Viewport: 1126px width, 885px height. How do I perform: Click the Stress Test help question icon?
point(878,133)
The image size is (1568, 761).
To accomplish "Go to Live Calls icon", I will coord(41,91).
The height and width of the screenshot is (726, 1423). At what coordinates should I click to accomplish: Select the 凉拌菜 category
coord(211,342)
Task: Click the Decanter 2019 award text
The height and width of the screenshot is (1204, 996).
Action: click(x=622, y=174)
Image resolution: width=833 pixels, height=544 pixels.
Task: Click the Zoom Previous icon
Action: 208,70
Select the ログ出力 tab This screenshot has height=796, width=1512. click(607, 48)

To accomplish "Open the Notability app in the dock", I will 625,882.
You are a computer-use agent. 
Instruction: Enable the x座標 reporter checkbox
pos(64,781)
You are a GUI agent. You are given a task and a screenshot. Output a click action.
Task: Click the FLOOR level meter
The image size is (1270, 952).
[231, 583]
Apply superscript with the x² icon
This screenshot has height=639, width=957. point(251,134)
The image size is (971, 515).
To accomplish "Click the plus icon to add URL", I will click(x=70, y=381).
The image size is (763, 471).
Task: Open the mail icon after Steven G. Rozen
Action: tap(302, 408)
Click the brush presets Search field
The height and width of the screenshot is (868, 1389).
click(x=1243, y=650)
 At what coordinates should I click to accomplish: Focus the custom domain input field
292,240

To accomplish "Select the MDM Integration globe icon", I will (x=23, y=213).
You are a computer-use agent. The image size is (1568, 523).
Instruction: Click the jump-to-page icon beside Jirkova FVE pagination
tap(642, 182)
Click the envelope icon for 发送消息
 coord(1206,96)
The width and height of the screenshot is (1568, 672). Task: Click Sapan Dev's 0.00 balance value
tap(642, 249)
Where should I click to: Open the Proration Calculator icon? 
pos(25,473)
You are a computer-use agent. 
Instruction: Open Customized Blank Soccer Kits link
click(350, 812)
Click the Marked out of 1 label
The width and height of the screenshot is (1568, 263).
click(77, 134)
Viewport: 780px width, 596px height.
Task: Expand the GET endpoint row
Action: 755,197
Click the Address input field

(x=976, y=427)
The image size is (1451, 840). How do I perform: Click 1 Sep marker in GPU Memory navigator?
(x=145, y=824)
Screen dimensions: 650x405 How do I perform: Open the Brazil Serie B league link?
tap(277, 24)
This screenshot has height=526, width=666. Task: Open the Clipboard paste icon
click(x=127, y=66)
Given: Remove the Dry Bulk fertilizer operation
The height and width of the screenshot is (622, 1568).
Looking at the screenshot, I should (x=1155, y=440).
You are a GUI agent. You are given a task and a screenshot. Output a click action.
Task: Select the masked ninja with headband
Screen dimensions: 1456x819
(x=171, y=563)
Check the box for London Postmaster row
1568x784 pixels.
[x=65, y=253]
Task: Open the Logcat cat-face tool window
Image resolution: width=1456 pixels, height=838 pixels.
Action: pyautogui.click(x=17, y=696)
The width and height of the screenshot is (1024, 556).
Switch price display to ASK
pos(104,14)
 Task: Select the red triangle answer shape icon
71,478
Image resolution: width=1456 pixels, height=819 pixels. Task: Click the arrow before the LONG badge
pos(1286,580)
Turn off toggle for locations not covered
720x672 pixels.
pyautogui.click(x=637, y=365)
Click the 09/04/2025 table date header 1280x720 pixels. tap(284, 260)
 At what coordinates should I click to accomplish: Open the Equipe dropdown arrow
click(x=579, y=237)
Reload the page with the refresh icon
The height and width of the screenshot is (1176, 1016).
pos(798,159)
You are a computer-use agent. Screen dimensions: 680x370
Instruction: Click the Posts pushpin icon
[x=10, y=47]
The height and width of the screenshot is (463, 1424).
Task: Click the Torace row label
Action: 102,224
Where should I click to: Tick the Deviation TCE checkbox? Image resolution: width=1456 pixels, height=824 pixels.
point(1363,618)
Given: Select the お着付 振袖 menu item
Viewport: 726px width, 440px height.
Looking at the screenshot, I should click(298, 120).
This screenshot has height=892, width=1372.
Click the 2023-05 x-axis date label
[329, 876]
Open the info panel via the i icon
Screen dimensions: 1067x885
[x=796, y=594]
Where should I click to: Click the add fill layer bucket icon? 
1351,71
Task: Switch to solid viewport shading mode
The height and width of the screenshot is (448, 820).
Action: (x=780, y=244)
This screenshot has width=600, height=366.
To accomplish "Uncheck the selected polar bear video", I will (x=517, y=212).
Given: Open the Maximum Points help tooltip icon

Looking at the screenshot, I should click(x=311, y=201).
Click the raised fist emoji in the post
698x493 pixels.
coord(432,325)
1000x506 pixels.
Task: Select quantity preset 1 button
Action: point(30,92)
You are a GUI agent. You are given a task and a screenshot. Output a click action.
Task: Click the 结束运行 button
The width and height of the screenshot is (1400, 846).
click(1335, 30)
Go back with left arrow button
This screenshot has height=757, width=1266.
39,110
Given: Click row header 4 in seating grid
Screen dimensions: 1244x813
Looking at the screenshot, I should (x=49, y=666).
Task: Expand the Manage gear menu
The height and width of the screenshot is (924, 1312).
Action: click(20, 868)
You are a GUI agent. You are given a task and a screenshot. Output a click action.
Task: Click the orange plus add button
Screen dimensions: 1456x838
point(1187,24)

——————

◆ Task goal
Rewrite all the items above, swapping every "Instruction" for "Goal" and leaving everything else unchanged.

◆ Finished exercise
Viewport: 1126px width, 885px height. How do I perform: Click the Stress Test help question icon?
point(878,133)
The image size is (1568, 761).
To accomplish "Go to Live Calls icon", I will coord(41,91).
The height and width of the screenshot is (726, 1423). At what coordinates should I click to accomplish: Select the 凉拌菜 category
coord(211,342)
Task: Click the Decanter 2019 award text
The height and width of the screenshot is (1204, 996).
Action: click(x=622, y=174)
Image resolution: width=833 pixels, height=544 pixels.
Task: Click the Zoom Previous icon
Action: 208,70
Select the ログ出力 tab This screenshot has height=796, width=1512. click(607, 48)

To accomplish "Open the Notability app in the dock", I will 625,882.
You are a computer-use agent. 
Goal: Enable the x座標 reporter checkbox
pos(64,781)
You are a GUI agent. You are given a task and a screenshot. Output a click action.
Task: Click the FLOOR level meter
The image size is (1270, 952).
[231, 583]
Apply superscript with the x² icon
This screenshot has height=639, width=957. point(251,134)
The image size is (971, 515).
To accomplish "Click the plus icon to add URL", I will click(x=70, y=381).
The image size is (763, 471).
Task: Open the mail icon after Steven G. Rozen
Action: tap(302, 408)
Click the brush presets Search field
The height and width of the screenshot is (868, 1389).
click(x=1243, y=650)
 At what coordinates should I click to accomplish: Focus the custom domain input field
292,240

To accomplish "Select the MDM Integration globe icon", I will (x=23, y=213).
You are a computer-use agent. The image size is (1568, 523).
Goal: Click the jump-to-page icon beside Jirkova FVE pagination
tap(642, 182)
Click the envelope icon for 发送消息
 coord(1206,96)
The width and height of the screenshot is (1568, 672). Task: Click Sapan Dev's 0.00 balance value
tap(642, 249)
Where should I click to: Open the Proration Calculator icon? 
pos(25,473)
You are a computer-use agent. 
Goal: Open Customized Blank Soccer Kits link
click(350, 812)
Click the Marked out of 1 label
The width and height of the screenshot is (1568, 263).
click(77, 134)
Viewport: 780px width, 596px height.
Task: Expand the GET endpoint row
Action: 755,197
Click the Address input field

(x=976, y=427)
The image size is (1451, 840). How do I perform: Click 1 Sep marker in GPU Memory navigator?
(x=145, y=824)
Screen dimensions: 650x405 How do I perform: Open the Brazil Serie B league link?
tap(277, 24)
This screenshot has height=526, width=666. Task: Open the Clipboard paste icon
click(x=127, y=66)
Given: Remove the Dry Bulk fertilizer operation
The height and width of the screenshot is (622, 1568).
Looking at the screenshot, I should (x=1155, y=440).
You are a GUI agent. You are given a task and a screenshot. Output a click action.
Task: Select the masked ninja with headband
Screen dimensions: 1456x819
(x=171, y=563)
Check the box for London Postmaster row
1568x784 pixels.
[x=65, y=253]
Task: Open the Logcat cat-face tool window
Image resolution: width=1456 pixels, height=838 pixels.
Action: pyautogui.click(x=17, y=696)
The width and height of the screenshot is (1024, 556).
Switch price display to ASK
pos(104,14)
 Task: Select the red triangle answer shape icon
71,478
Image resolution: width=1456 pixels, height=819 pixels. Task: Click the arrow before the LONG badge
pos(1286,580)
Turn off toggle for locations not covered
720x672 pixels.
pyautogui.click(x=637, y=365)
Click the 09/04/2025 table date header 1280x720 pixels. tap(284, 260)
 At what coordinates should I click to accomplish: Open the Equipe dropdown arrow
click(x=579, y=237)
Reload the page with the refresh icon
The height and width of the screenshot is (1176, 1016).
pos(798,159)
You are a computer-use agent. Screen dimensions: 680x370
Goal: Click the Posts pushpin icon
[x=10, y=47]
The height and width of the screenshot is (463, 1424).
Task: Click the Torace row label
Action: 102,224
Where should I click to: Tick the Deviation TCE checkbox? Image resolution: width=1456 pixels, height=824 pixels.
point(1363,618)
Given: Select the お着付 振袖 menu item
Viewport: 726px width, 440px height.
Looking at the screenshot, I should click(298, 120).
This screenshot has height=892, width=1372.
Click the 2023-05 x-axis date label
[329, 876]
Open the info panel via the i icon
Screen dimensions: 1067x885
[x=796, y=594]
Where should I click to: Click the add fill layer bucket icon? 
1351,71
Task: Switch to solid viewport shading mode
The height and width of the screenshot is (448, 820).
Action: (x=780, y=244)
This screenshot has width=600, height=366.
To accomplish "Uncheck the selected polar bear video", I will (x=517, y=212).
Given: Open the Maximum Points help tooltip icon

Looking at the screenshot, I should click(x=311, y=201).
Click the raised fist emoji in the post
698x493 pixels.
coord(432,325)
1000x506 pixels.
Task: Select quantity preset 1 button
Action: point(30,92)
You are a GUI agent. You are given a task and a screenshot. Output a click action.
Task: Click the 结束运行 button
The width and height of the screenshot is (1400, 846).
click(1335, 30)
Go back with left arrow button
This screenshot has height=757, width=1266.
39,110
Given: Click row header 4 in seating grid
Screen dimensions: 1244x813
Looking at the screenshot, I should (x=49, y=666).
Task: Expand the Manage gear menu
The height and width of the screenshot is (924, 1312).
Action: click(20, 868)
You are a GUI agent. You are given a task and a screenshot. Output a click action.
Task: Click the orange plus add button
Screen dimensions: 1456x838
point(1187,24)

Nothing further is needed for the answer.